/rescoss_logp_ml

Primary LanguagePythonMIT LicenseMIT

rescoss_logp_ml: Machine intelligence models for fast, quantum mechanics-based approximation of drug lipophilicity

rescoss_logp_ml codecov License: MIT

Machine-learning models to predict ReSCoSS-calculated [1] log P values for drug-like molecules.
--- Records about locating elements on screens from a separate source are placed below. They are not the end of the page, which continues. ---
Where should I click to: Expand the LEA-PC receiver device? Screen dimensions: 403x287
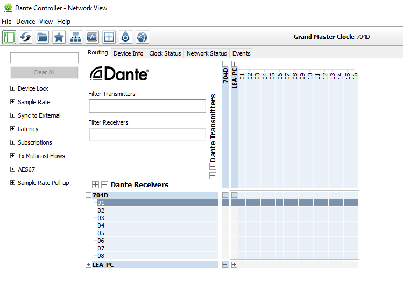click(88, 265)
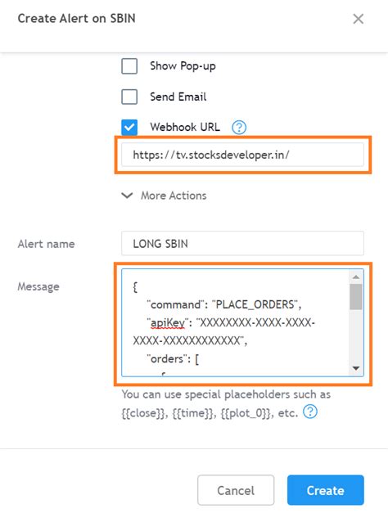The image size is (388, 513).
Task: Click the message scrollbar thumb
Action: [x=356, y=296]
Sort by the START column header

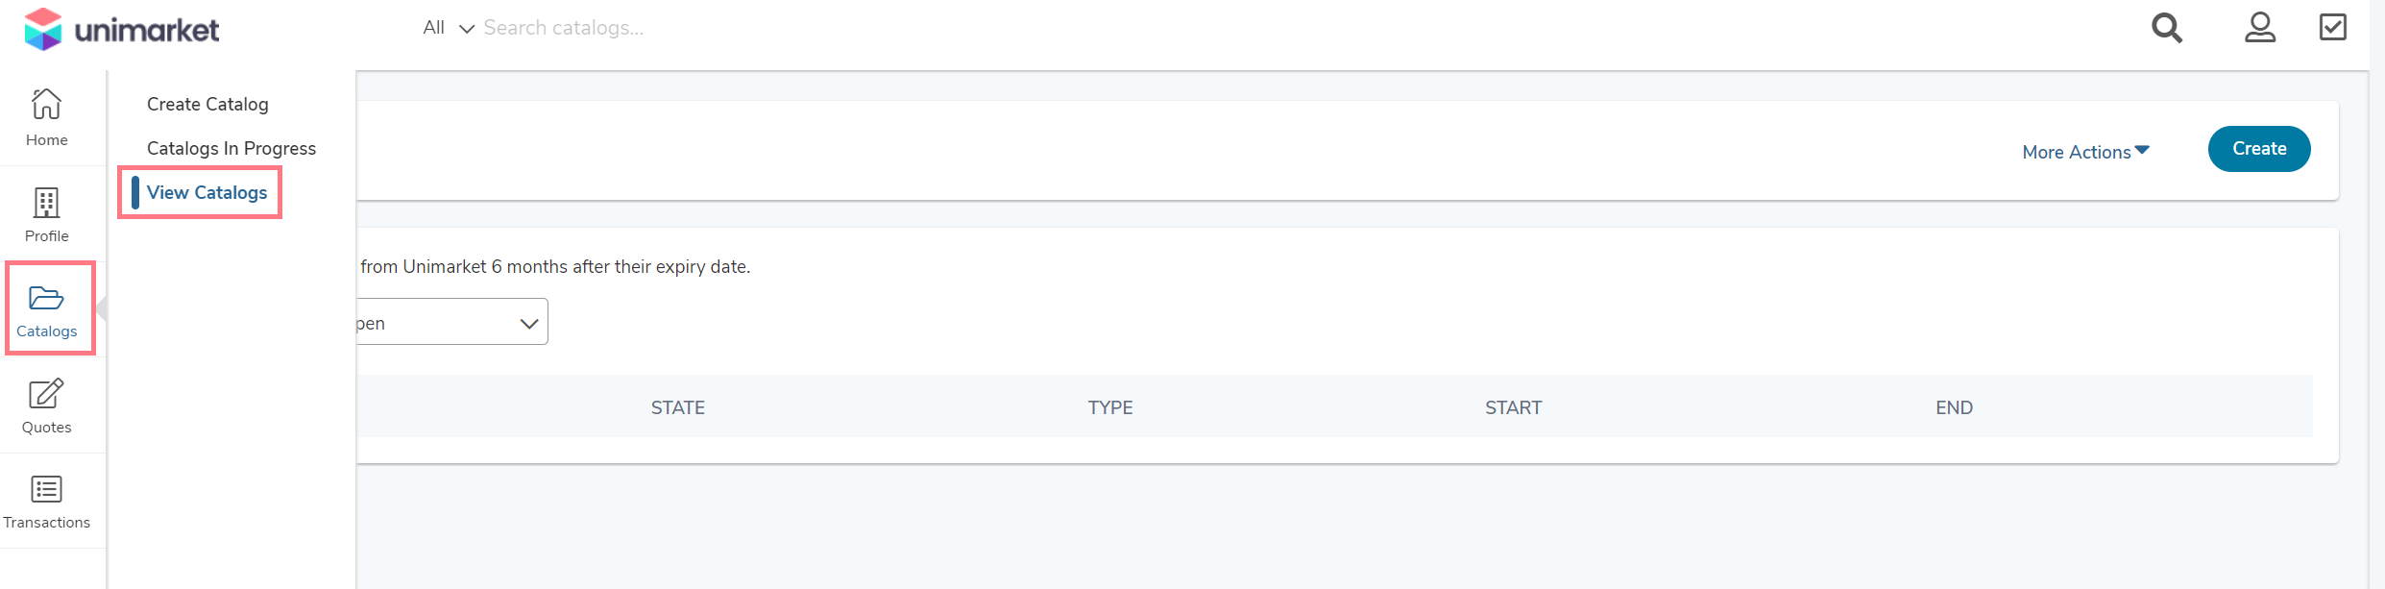click(1514, 407)
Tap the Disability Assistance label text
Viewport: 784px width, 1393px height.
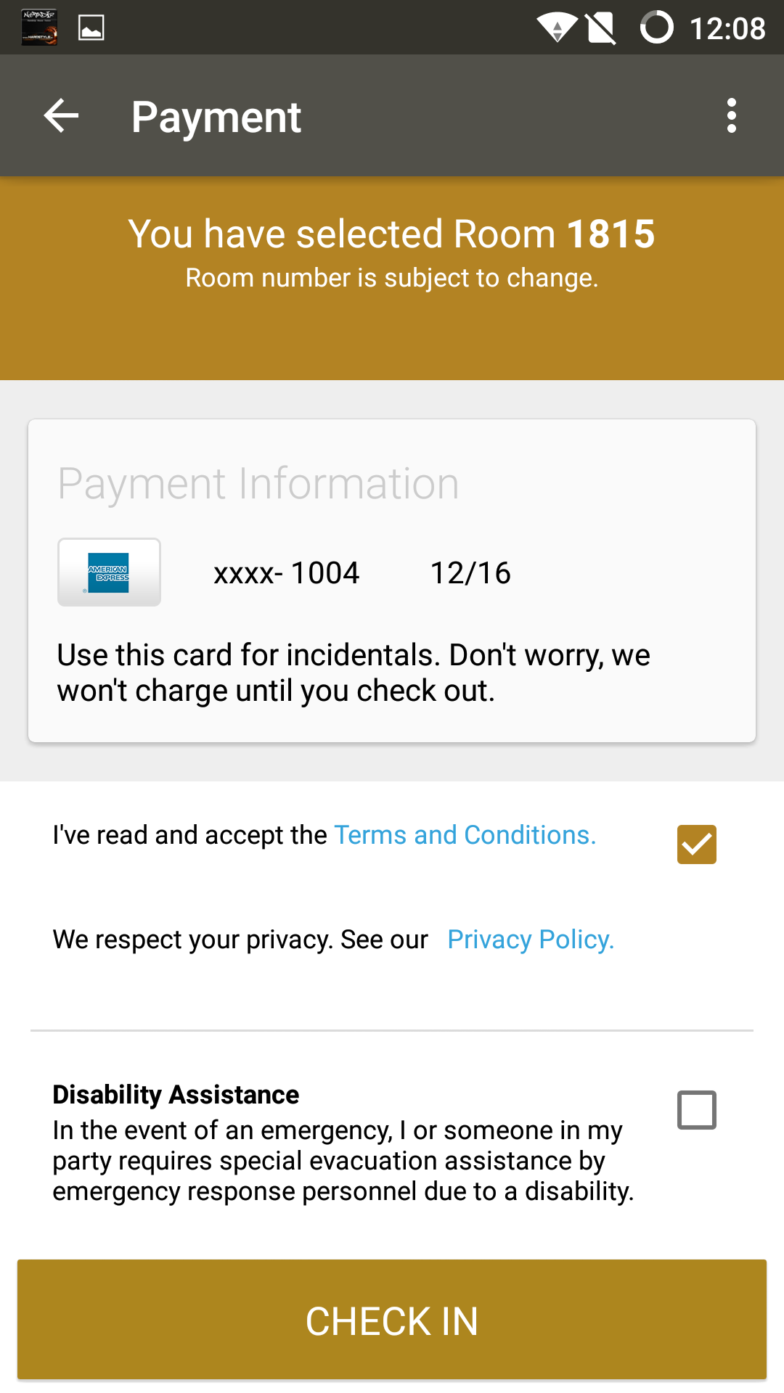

Details are described in our paper. Please cite if you use this work.

Setup and testing

To setup and test everything:

git clone https://github.com/cisert/rescoss_logp_ml.git
cd rescoss_logp_ml
export PYTHONPATH="$(pwd):$PYTHONPATH"
make

Making predictions

To use pre-trained models to make predictions:

from rescoss_logp_ml.predict_with_trained_model import predict_with_trained_model
from rescoss_logp_ml.utils import ROOT_PATH, MODEL_FILENAMES
import os



smiles_list = [
    "O=C(C)Oc1ccccc1C(=O)O",  # Aspirin
    "O=C(O[C@H]1CCOC1)N[C@@H](Cc2ccccc2)[C@H](O)CN(CC(C)C)S(=O)(=O)c3ccc(N)cc3",  # Amprenavir
    "Cc1cccc(c1NC(=O)c2cnc(s2)Nc3cc(nc(n3)C)N4CCN(CC4)CCO)Cl",  # Dasatinib
]

model_name = "chemprop" # alternatives: "rf", "lasso", "xgb"
split_type = "scaffold" # alternatives: "random"
target = "logp_rescoss" # alternatives: "logp_exp"
model_savepath = os.path.join(
        ROOT_PATH, 
        "saved_models", 
        "az_set", 
        split_type, 
        target, 
        MODEL_FILENAMES[model_name]
    )

preds = predict_with_trained_model(
    smiles_list, 
    model_name=model_name, 
    target=target, 
    model_savepath=model_savepath
)
print(preds)

See the Makefile for training/learning curve generation to replicate our results.

References

[1] Udvarhelyi, A., Rodde, S. & Wilcken, R. ReSCoSS: a flexible quantum chemistry workflow identifying relevant solution conformers of drug-like molecules. J. Comput. Aided. Mol. Des. 35, 399–415 (2021).